Steroidi?, “ne ho sentito parlare venti anni più tardi”, risponde, “ e penso che anche per gli altri colleghi fosse lo stesso”!

Incredibile, questo è “vero natural”, sarebbe impossibile, oggi giorno, partecipare ad una competizione professionistica, con queste prerogative; “il dopparsi”, è divenuto un esigenza, quasi uno status simbol “essere anomalmente enormi”!

Il Mr Universo ’57, sarà l’ultima competizione, la vita di Arthur si orienterà verso “altri lidi”.

Considerato le caratteristiche fisiche e la sua eccezionale forza, Arthur, comincia a pensare alle esibizioni!

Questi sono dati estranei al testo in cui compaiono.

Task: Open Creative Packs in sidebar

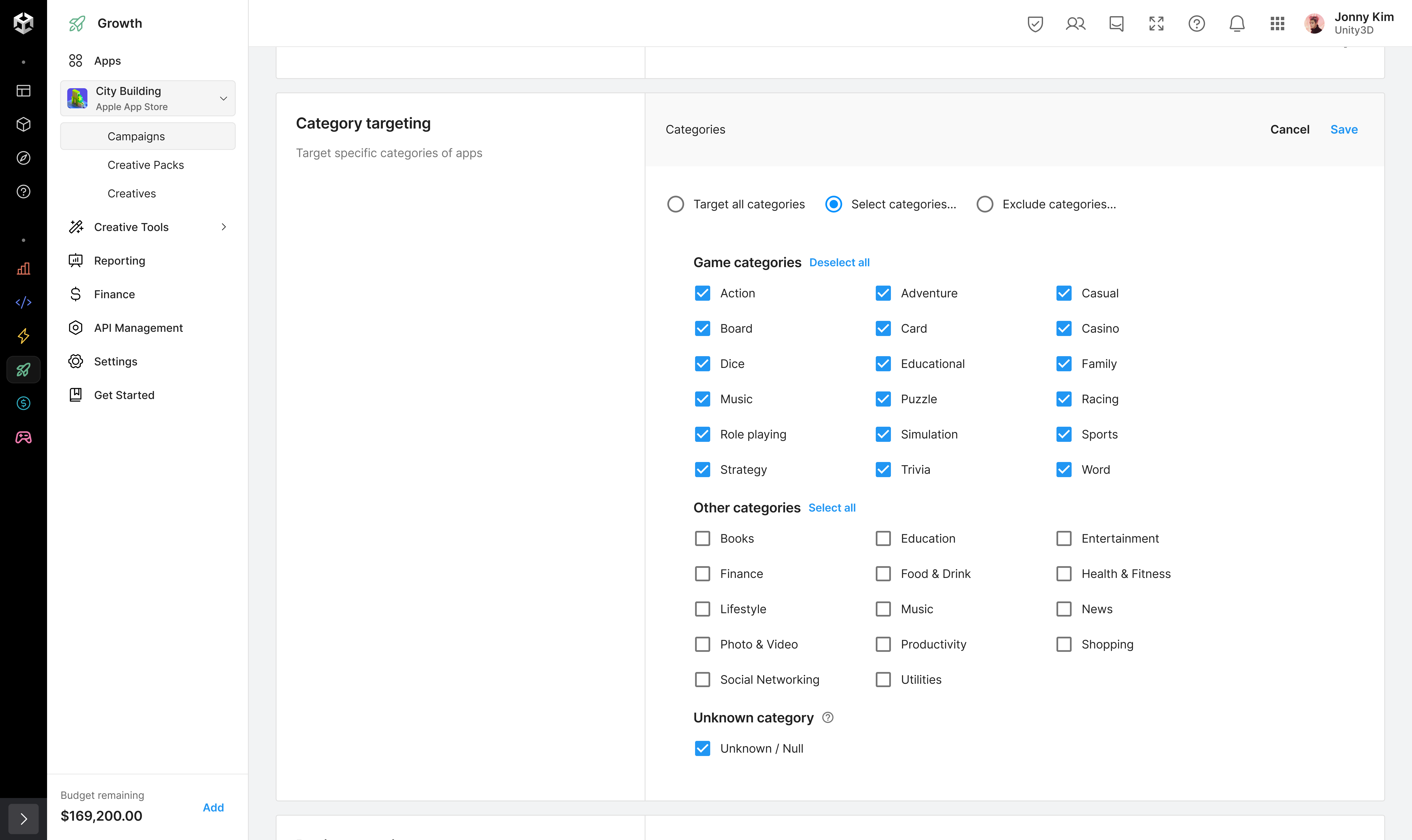Action: coord(146,165)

Nel 1958 farà parte della troupe degli Harlem Globertrotters (mitica squadra di basket USA),  nasce “l’Ercole nero”, con le prove di forza, e la possibilità di presentarsi di fronte ad un “pubblico mondiale”!

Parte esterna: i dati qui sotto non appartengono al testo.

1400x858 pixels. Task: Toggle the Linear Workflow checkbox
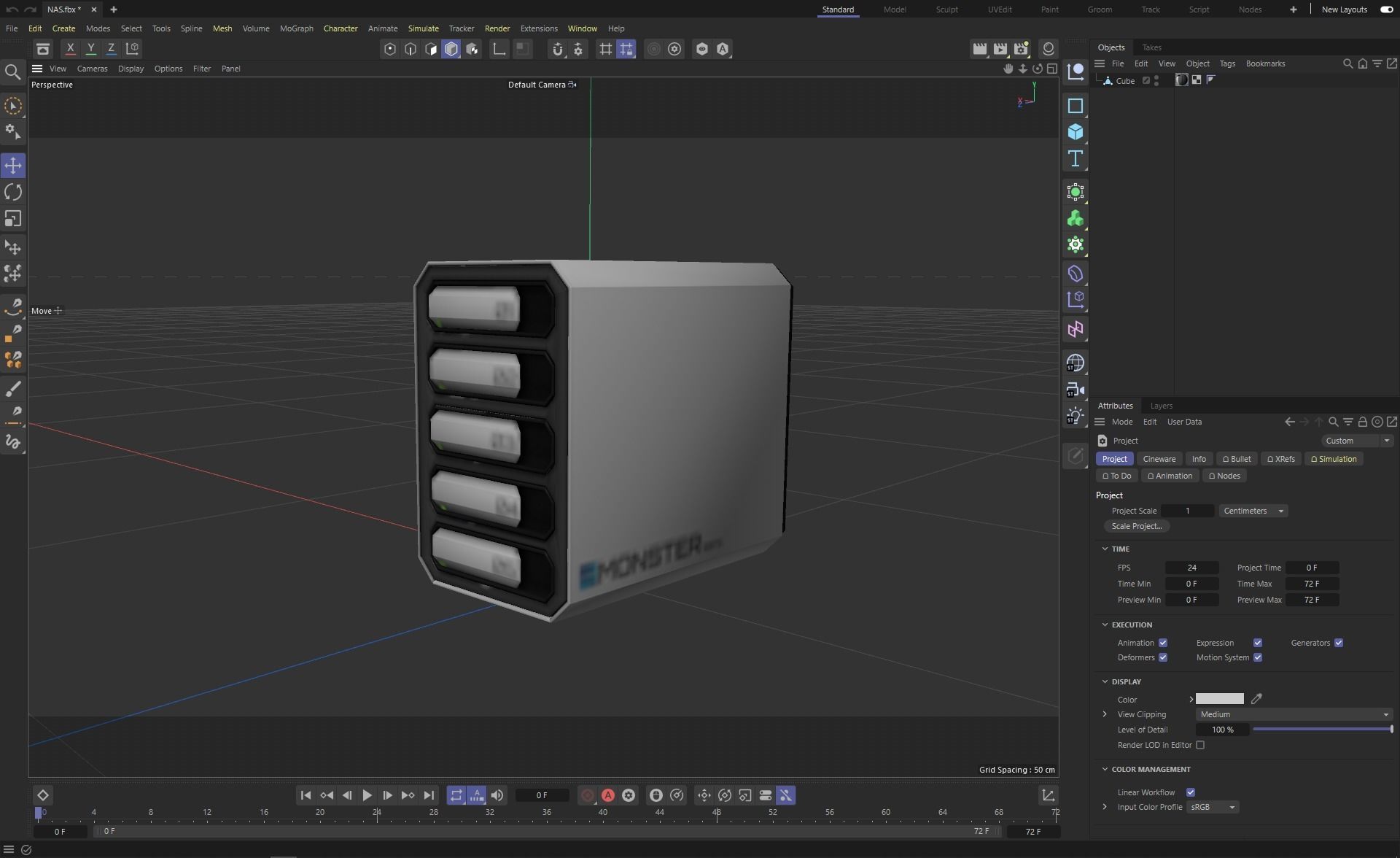(1190, 792)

Inizia più tardi l’avventura circense Italiana con Orlando Orfei. 

Sposerà Lilly nel 1968, una bella Austriaca conosciuta quando il circo attraversa le Alpi, da allora, sarà la sua compagna nella vita e sulla scena.

Con gli spettacoli, Arthur, avrà l’opportunità di esibirsi in molte nazioni Europee: Spagna, Portogallo, Grecia, parecchie stagioni in vari circhi di fama mondiale.

In Spagna (1983), viene scritturato come controfigura di Barracus Mister T dell’A –Team (famoso serial televisivo Americano anni ‘70).

Ispirandosi al personaggio televisivo, il Circo Mundial punta tutta la pubblicità: Arthur con la sua esibizione raggiunse il massimo consenso e fama!

Arthur Robin, ricorda con simpatia gli incontri con personaggi noti, che hanno avuto il piacere di assistere ai suoi spettacoli: Giuliano Gemma, Jonny Dorelli, Paolo Villaggio, Capirossi, ai quali con orgoglio ha “regalato” una barra di ferro “piegata con le mani”, gesto divenuto un rito in ogni sua performance.

La carriera di Arthur termina nel 2003, a 76 anni, con la collaborazione al Safari park di Orfeo Triberti; manifestando la sua forza con la capacità di non invecchiare, mantenendo inalterato il suo carisma e l’espressività artistica.

Trasmetterà ai suoi figli, oltre la dote fisica, la vena artistica circense, Enrico è un conosciuto giocoliere, Beatrice una trapezista!

Ancora oggi, a 81 anni, si mantiene in forma, con il jogging mattutino e l’allenamento con i pesi,  cosa dire di più?: “ho conosciuto un Gladiatore del XX° secolo”.